Bianca Narrando
- Esses dias tem sido os mais difíceis da minha vida, minha mãe ficou doente e acabou falecendo. Estou tendo que cuidar da minha irmã mais nova e eu nem sei como estou conseguindo lidar com isso tudo, ela só tem apenas 2 anos e tá tendo diversos pesadelos chamando minha mãe. Eu fui abusada quando criança pelo antigo dono da Rocinha, o atual dono matou ele por conta disso, depois do ocorrido, minha mãe quis que a gente fosse embora, foi tudo muito pesado, tanto pra mim e quanto pra ela. Viemos pra Espírito Santo, aqui minha mãe conheceu meu padrasto e teve minha irmã, vivemos momentos muito felizes aqui e conseguimos esquecer o passado, na verdade esquecer não, mas aprender a conviver com ele. Minha mãe descobriu um problema nos rins e teve que ficar durante um bom tempo fazendo hemodiálise duas vezes na semana, meu padrasto não aguentou a pressão e simplesmente sumiu no mundo, deixando nós três à própria sorte. Semana passada o quadro complicou e ela teve que se internar às pressas para tentar um transplante de rim, mas sabemos que no SUS não funciona na prática como funciona na teoria. Assim ela veio a falecer na última hemodiálise, foi horrível e tem sido horrível. Não tenho conseguido me manter e manter a minha irmã, todos os dias quando ela dorme, fico a madrugada toda chorando. Não sei até quando vou aguentar isso, aqui vivemos de aluguel e eu não tenho como manter, o dinheiro que minha mãe guardou já vai acabar e eu não sei como vou fazer, a Eloah saiu até da creche porque está impossível pagar.

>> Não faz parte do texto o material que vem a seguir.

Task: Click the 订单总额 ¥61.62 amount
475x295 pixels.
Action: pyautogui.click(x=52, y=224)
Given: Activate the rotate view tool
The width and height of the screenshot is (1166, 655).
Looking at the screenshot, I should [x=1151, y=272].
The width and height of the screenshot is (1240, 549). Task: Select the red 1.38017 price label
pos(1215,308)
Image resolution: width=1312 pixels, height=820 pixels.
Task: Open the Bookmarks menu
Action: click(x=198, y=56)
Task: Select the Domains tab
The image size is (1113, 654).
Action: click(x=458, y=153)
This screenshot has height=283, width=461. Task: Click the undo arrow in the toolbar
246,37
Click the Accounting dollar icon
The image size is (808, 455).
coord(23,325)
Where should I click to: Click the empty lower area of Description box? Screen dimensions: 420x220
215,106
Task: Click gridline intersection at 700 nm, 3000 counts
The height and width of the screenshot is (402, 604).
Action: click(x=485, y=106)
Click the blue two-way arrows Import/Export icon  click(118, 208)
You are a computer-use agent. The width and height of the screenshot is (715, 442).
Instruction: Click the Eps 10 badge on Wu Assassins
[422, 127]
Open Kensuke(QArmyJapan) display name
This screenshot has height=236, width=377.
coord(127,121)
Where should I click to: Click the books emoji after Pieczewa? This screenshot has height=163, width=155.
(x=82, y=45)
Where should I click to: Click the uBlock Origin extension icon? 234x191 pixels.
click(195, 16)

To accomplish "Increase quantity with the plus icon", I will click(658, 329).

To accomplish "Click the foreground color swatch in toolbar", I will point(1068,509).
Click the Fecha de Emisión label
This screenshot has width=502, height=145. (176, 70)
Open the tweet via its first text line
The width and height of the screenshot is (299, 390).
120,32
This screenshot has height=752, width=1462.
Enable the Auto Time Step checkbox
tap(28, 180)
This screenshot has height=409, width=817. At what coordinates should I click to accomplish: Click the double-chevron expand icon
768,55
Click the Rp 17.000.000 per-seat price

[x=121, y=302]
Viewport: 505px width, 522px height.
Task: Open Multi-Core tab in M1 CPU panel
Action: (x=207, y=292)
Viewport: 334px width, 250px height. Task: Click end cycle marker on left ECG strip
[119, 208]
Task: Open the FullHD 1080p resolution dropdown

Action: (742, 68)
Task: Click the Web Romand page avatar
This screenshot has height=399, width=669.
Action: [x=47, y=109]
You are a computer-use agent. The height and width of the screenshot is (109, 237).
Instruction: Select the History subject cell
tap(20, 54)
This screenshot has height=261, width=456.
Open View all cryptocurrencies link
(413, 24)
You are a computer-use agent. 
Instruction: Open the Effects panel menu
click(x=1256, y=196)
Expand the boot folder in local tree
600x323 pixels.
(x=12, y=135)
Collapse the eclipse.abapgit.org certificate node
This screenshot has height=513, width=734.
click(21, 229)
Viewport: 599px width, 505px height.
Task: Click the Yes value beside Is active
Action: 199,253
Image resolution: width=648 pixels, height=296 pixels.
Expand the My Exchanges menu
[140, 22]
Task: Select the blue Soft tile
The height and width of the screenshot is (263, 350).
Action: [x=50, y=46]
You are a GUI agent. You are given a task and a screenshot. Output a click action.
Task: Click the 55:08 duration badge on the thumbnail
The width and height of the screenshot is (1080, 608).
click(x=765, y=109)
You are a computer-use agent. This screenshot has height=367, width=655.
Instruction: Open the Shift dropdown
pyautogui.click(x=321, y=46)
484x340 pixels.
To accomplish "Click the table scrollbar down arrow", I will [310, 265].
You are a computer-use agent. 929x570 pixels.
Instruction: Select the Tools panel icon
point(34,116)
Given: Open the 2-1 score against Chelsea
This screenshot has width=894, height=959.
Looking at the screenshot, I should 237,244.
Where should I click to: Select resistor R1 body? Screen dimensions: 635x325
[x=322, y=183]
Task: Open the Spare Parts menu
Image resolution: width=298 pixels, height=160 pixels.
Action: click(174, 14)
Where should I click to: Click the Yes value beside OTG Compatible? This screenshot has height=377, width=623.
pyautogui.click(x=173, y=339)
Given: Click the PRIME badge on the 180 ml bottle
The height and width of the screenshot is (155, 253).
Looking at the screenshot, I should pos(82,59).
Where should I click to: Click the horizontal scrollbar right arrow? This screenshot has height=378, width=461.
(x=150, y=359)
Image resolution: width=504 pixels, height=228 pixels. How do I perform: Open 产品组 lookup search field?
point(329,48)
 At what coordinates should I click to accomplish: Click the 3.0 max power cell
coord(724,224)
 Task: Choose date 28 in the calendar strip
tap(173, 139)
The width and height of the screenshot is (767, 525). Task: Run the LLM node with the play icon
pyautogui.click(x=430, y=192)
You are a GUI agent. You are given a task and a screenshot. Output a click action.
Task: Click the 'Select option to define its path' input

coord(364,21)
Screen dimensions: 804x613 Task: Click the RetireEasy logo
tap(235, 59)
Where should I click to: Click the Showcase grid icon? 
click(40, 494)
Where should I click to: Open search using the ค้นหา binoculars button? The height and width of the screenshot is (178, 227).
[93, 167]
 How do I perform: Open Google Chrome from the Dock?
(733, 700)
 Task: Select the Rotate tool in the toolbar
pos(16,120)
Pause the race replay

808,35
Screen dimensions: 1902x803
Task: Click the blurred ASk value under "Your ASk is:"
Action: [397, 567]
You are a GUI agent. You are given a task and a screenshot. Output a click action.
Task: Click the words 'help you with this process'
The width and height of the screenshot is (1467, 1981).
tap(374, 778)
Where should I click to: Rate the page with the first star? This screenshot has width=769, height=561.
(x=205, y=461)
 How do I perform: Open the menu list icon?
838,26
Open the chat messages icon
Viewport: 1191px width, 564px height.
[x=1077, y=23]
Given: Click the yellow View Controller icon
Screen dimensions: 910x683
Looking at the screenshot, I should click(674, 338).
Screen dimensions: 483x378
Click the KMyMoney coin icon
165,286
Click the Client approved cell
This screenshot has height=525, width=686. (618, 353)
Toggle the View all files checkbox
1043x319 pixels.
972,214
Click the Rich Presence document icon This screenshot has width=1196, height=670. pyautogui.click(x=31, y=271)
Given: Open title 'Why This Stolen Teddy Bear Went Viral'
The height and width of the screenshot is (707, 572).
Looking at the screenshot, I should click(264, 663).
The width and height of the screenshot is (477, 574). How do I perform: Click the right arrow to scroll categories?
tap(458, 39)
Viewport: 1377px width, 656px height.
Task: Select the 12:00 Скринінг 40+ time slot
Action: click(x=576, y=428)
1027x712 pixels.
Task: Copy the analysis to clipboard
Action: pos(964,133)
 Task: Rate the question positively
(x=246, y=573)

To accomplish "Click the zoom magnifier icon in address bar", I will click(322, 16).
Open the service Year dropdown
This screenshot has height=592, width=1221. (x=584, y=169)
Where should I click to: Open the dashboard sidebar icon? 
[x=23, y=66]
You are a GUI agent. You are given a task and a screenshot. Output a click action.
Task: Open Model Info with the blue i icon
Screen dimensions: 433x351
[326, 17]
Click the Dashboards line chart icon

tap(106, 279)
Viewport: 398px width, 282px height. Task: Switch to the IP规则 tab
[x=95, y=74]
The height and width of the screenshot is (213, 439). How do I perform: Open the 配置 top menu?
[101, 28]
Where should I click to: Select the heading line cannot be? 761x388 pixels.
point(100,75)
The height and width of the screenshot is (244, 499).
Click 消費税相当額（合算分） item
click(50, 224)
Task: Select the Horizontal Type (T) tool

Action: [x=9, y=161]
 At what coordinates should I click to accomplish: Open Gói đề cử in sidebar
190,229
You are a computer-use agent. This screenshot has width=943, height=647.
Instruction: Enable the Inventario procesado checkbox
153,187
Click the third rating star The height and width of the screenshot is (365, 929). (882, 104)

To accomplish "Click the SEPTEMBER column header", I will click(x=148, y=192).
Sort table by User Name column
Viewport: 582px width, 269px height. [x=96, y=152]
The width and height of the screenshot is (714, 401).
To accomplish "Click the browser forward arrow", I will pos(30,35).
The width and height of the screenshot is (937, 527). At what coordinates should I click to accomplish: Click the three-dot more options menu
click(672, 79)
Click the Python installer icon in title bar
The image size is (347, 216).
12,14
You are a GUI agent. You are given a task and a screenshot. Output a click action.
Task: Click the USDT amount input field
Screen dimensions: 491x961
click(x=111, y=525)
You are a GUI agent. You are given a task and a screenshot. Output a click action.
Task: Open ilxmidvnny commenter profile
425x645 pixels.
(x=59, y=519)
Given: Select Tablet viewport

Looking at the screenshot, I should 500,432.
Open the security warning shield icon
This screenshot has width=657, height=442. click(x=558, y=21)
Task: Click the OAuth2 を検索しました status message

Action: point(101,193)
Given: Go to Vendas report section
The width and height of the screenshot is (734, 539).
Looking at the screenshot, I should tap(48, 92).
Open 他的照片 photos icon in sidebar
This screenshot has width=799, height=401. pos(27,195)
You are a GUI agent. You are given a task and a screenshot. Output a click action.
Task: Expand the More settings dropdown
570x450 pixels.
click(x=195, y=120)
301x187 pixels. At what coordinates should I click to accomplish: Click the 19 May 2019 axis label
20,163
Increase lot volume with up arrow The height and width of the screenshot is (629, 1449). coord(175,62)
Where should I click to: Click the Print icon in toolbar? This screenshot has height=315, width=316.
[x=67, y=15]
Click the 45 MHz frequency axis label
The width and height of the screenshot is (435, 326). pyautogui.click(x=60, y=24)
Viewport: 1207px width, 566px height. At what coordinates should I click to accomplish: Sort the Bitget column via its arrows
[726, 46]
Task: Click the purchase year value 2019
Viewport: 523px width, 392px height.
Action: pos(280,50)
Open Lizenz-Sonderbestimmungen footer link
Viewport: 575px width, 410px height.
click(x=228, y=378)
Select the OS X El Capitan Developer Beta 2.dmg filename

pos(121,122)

- A minha única alternativa é voltar pro morro, lá a nossa casa é própria e está fechada, estava alugada mas o inquilino saiu e agora não tem ninguém, era até um dinheiro que ajudava. Sem querer vou ter que voltar pro morro e recomeçar a minha vida com a minha irmã do zero, voltar pro meu passado que insiste em me assombrar, reviver tudo aquilo que me fez m*l, no lugar onde a pessoa acabou com toda minha inocência. Até hoje eu nunca mais tive relação com ninguém e odeio toque, só de pensar, um frio corre na espinha. Comecei a fazer as malas e eu não tenho muita escolha a não ser voltar, não posso deixar minha irmã passar necessidade. Já tá sendo bem difícil pra ela lidar com a ausência da nossa mãe, se já é difícil pra ela, imagine pra mim. O pai dela foi um monstro, ir embora sem nem falar nada, sem nem se despedir e no momento que a nossa mãe mais precisava dele. As pessoas são cruéis, esse mundo me dá nojo.
- A casa aqui era alugada com todas as mobílias, não tinha como trazer as nossas coisas, até porque sairia muito caro o transporte. Então o que me conforta é saber que lá ainda tem tudo que é nosso, assim eu espero né. Vamos de carro de aplicativo, sei que vai ser perrengue viajar com uma criança e sozinha, mas vai ter que dar certo. Reservei o carro no bablaca para a noite e a gente chega de dia, assim fica mais fácil que a Eloah dorme a viagem toda.
- Já chorei tanto tentando entender o porquê de estar passando por isso, só tomei no cu essa vida toda, eu não merecia tudo isso. Mas não é hora de se lamentar, agora tenho uma criança pra cuidar e que depende totalmente de mim, todas as dores e buracos que sinto e tenho, vou fazer de tudo pra ela não sentir. Sei que nunca vou ocupar o lugar da nossa mãe e nem quero isso, mas ela sempre vai ter a mim pra contar, eu amo tanto minha irmã, que chega doer. Acho que a parte mais difícil de minha mãe ter partido, é saber que ela não vai ter da minha mãe o colo que por muito tempo eu tive.